* [WHAT NEEDS TO BE DONE]: Repeat, exactly as written, the lines from the one with "Click the purple star rating icon" to the final line of the listing, and keep every picture out.

* [DATA]:
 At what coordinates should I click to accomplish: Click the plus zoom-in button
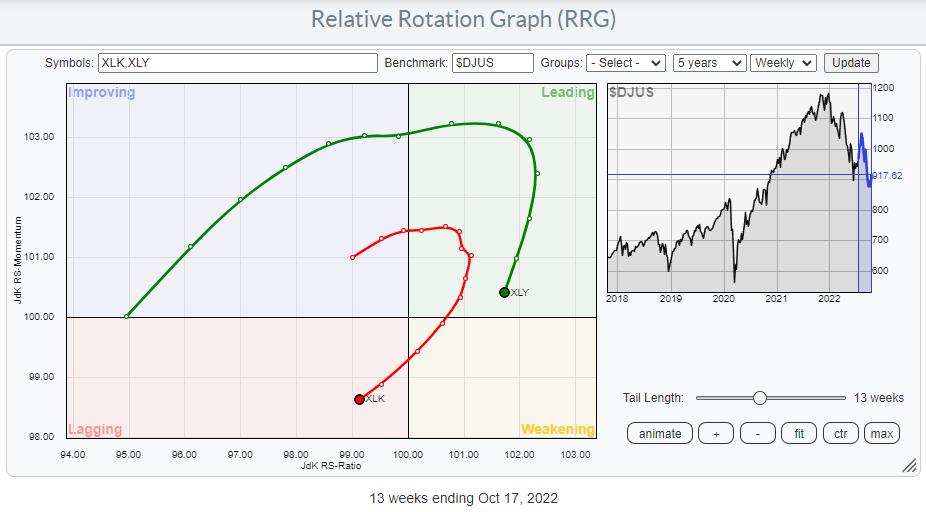click(x=717, y=433)
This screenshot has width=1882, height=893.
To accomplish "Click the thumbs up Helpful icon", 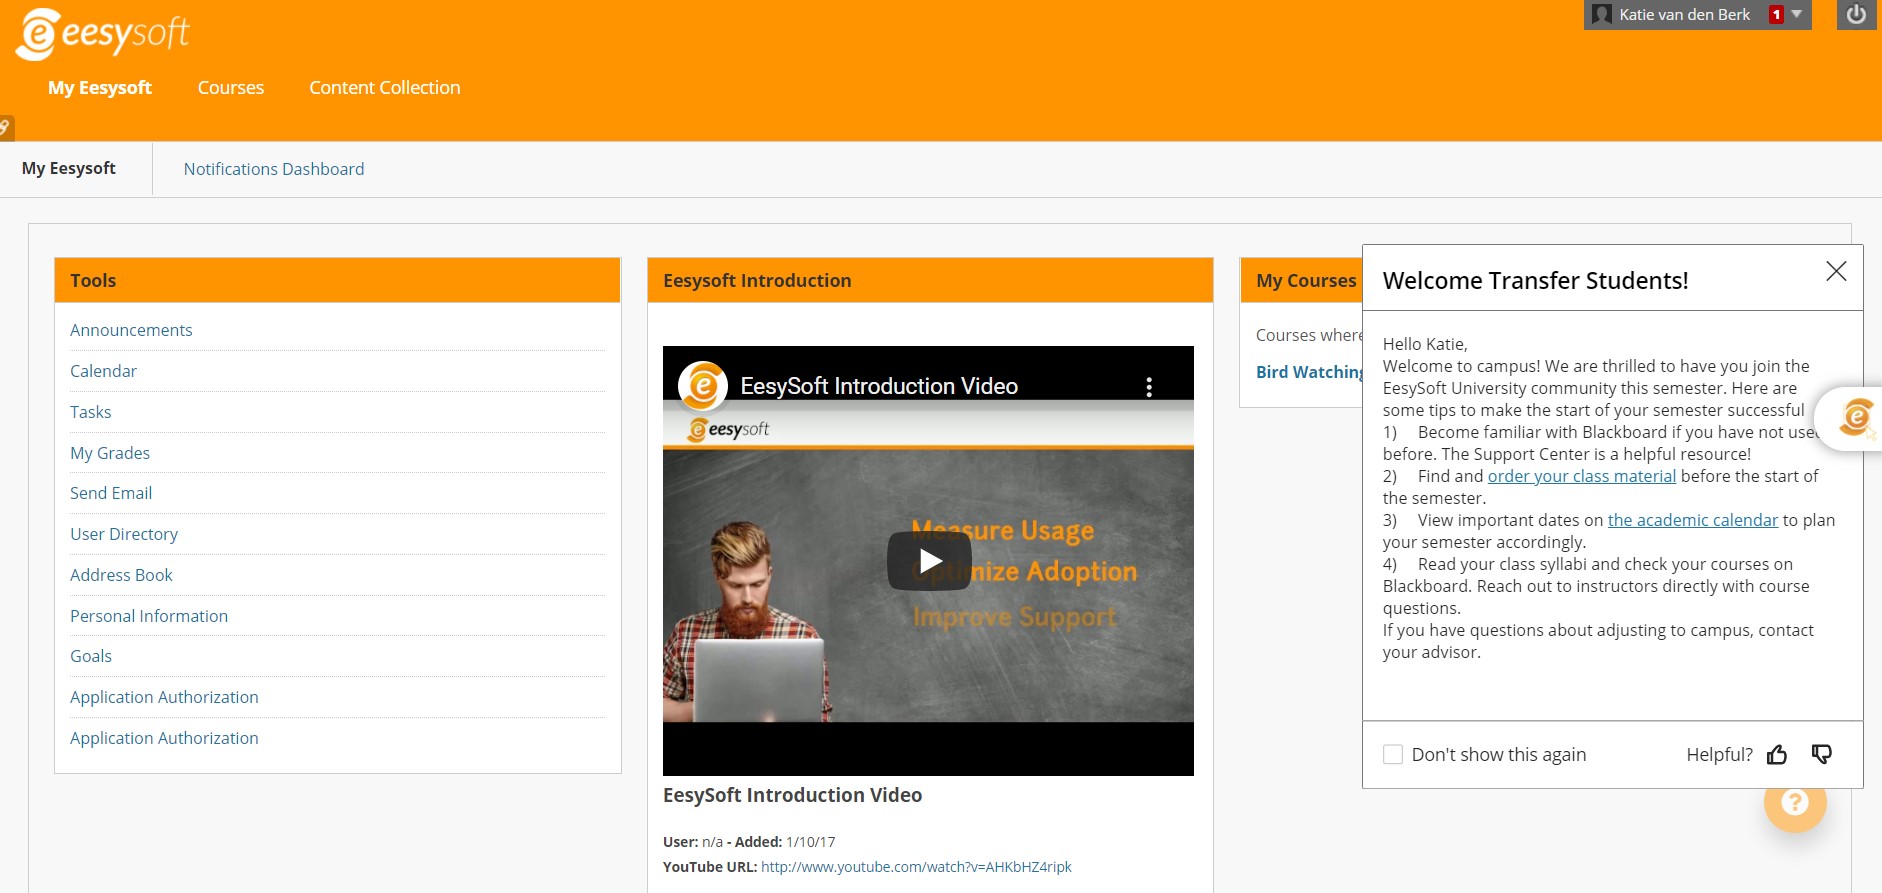I will pyautogui.click(x=1777, y=755).
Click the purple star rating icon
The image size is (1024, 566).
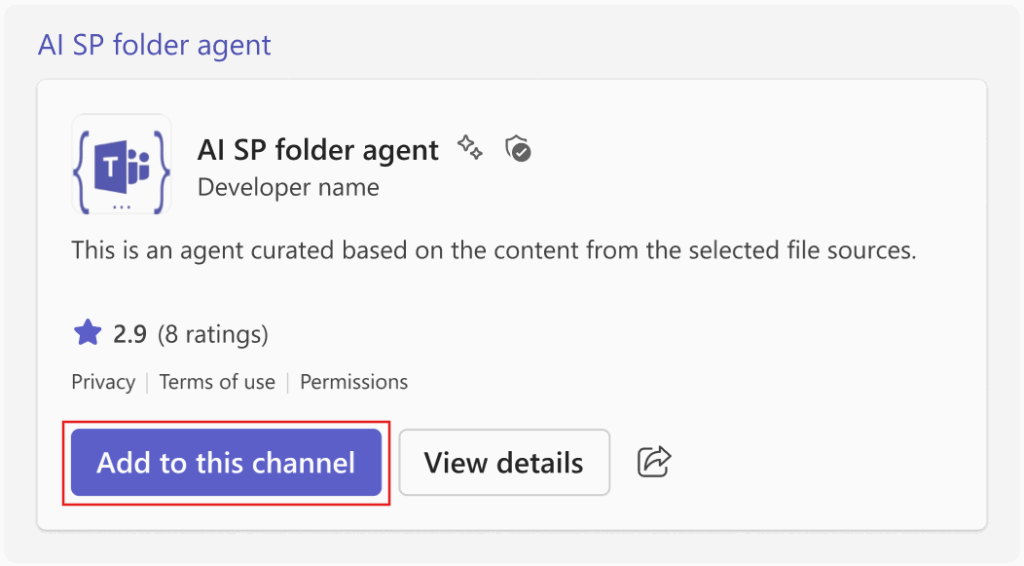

* [EXERCISE RESULT]:
Click the purple star rating icon
The image size is (1024, 566).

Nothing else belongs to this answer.